The emerging European systems aimed to strip the individual of adherence to traditions, to replace the practice of individual faith with state-sponsored beliefs, and to begin playing with the idea of achieving equality through state redistribution. They would soon find these goals were only possible through a totalitarian system that could force its will on the individual.
Just a few years after Lenin’s Bolshevik Revolution in Russia, the famous essayist G.K. Chesterton wrote on March 21, 1925, that the new communist systems “are not rebelling against an abnormal tyranny; they are rebelling against what they think is a normal tyranny—the tyranny of the normal.”
“They are not in revolt against the king,” he wrote. “They are in revolt against the citizen.”
Author Michael Walsh wrote in his book “The Devil’s Pleasure Palace” that these problems persist in modern Western societies and “lie almost entirely in our rejection of myth, legend, and religion as ‘unscientific’ and in our embrace of barren ‘process’ to deliver solutions to the world’s ills.”
Communism is not just a political movement, but also an ideology with its own sense of moral structure and allegiance.
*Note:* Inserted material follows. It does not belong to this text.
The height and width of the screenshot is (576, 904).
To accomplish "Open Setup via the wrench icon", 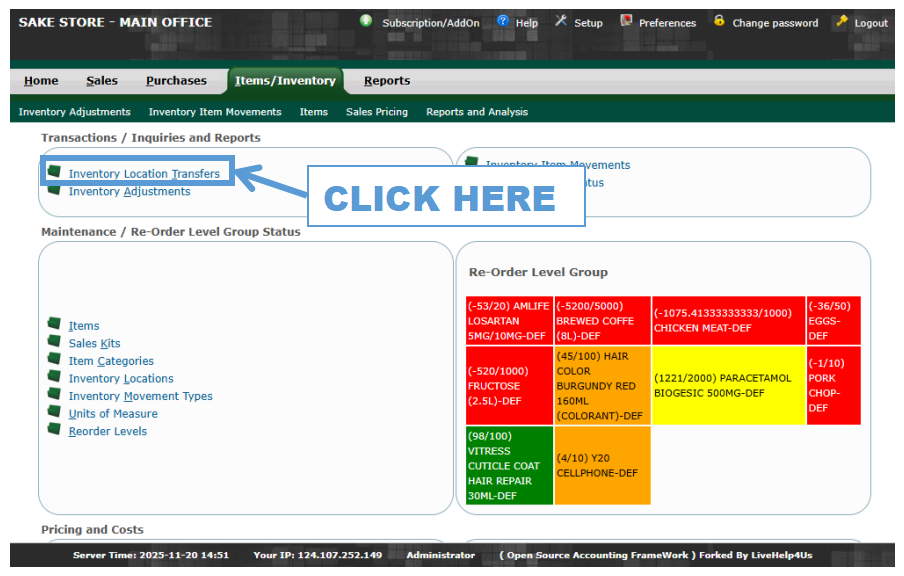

Walsh writes, “During the Cold War, critics in the West remarked that the Soviet Union and its doctrine of Marxism-Leninism resembled nothing so much as a new religion.”
He notes this “new religion” of communism mirrored the structures of traditional religions—with its own “scripture” in the writings of Marx and Engels, with its leaders raised as “prophets” of the system, and with a clerical caste in the Politburo committee and communist apologists in the West.
To understand this new religion’s occult and violently anti-religious nature, it’s important to understand the ideological environment from which it emerged.
While the history of Illuminism has unfortunately been overshadowed by conspiracy theories and popular fiction, there really were Illuminati, and their role in influencing the modern ideologies of communism cannot be overlooked.
Leon Trotsky, a leader of the Russian Communist Party alongside Lenin, noted the importance of this in his 1930 autobiography, “My Life.”
Trotsky wrote, “In the 18th century, freemasonry became expressive of a militant policy of enlightenment, as in the case of the Illuminati, who were the forerunners of revolution.”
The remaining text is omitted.